Família

Negócio em família: o que acontece quando parentes viram sócios?

A psicóloga Regina Politi responde algumas dúvidas

Yulia Serra

Yulia Serra ,filha de Suzimar e Leopoldo

Para ter sucesso em um empreendimento familiar, é preciso que todos estejam dispostos a cooperar (Foto: reprodução/Getty Images)

Quando as pessoas de uma mesma família criam um negócio em conjunto, deixam de ser apenas parentes. Essa alteração afeta a relação entre todos os envolvidos e é sobre isso que falaremos agora.

“A mudança não é fácil, requer forte treinamento individual e da equipe, para funcionar como ‘time’”, explica a psicóloga Regina Giacomelli Politi.
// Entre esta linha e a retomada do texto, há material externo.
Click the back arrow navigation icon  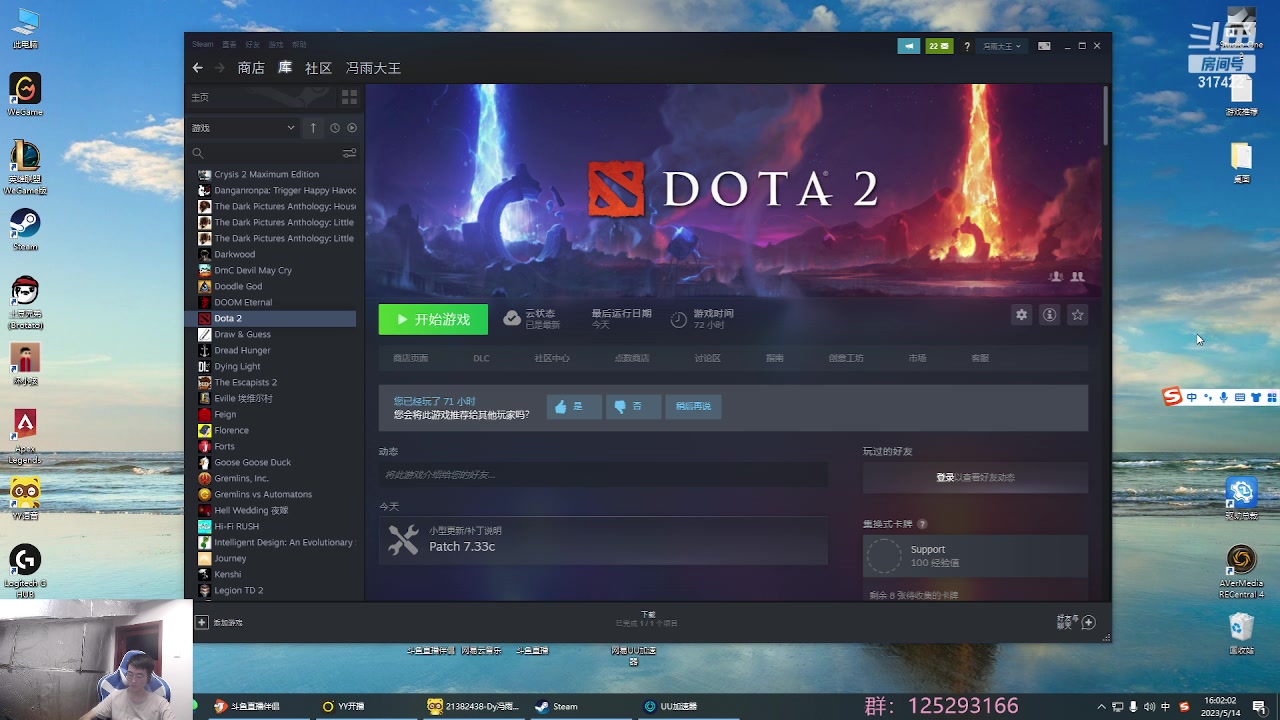point(197,67)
Esse processo é importante para que os membros não confundam seus papeis no ambiente familiar e na empresa.

Além disso, é necessário estabelecer limites para que os conflitos de cada ambiente não sejam levados para o outro, assim como um certo equilíbrio psicológico para que não sejamos “engolidos” pelas nossas emoções.
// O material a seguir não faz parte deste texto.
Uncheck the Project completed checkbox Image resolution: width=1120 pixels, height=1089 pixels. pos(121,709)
O ser humano não é uma ciência exata, e a autora do livro Empresas Familiares e Famílias Empresárias: Governança e Planejamento Jurídico e Sucessório faz questão de enfatizar.

Por esse motivo, ela diz ser impossível estabelecer um único jeito certo de começar um negócio em família. Apenas vocês poderão identificar no decorrer do tempo e se ajustar da melhor forma.

Regina garante: “É um processo de crescimento, evolução pessoal e profissional” e continua: “Assim, nem todos estão dispostos a se submeter e investir”. E como qualquer sistema, se um integrante não “funciona”, todos os demais são afetados.

Nem todo desequilíbrio é uma ameaça para psicoterapeuta, mas parte do processo de mudança. “Quando a empresa está indo bem, a tendência é que todos se acomodem e isso é um verdadeiro perigo”, justifica.

Por isso, entenda essas crises como uma chance de se atualizar e buscar sempre mais. Introduzir novos modelos ajudará você a manter o sucesso do negócio. E uma Empresa Familiar que atravessa gerações e se perpetua por décadas, na visão de Regina, torna-se uma “Família Empresária”.

Não é fácil atingir esse nível, porque exige que todos estejam dispostos e empenhados, que saibam separar os papeis, os limites e a autonomia de cada um nesse universo.

Ao não confundir as esferas, a dinâmica relacional fica embasada no respeito, afeto e produtividade. E, para a psicóloga, isso gera muitos benefícios para todos os familiares: “As pessoas já se conhecem há anos, sabem administrar as divergências, sabem lidar entre si e respeitam os pontos fortes e fracos individuais”.

Essa união e propósito, segundo Regina, permite eternizar um Negócio de Família.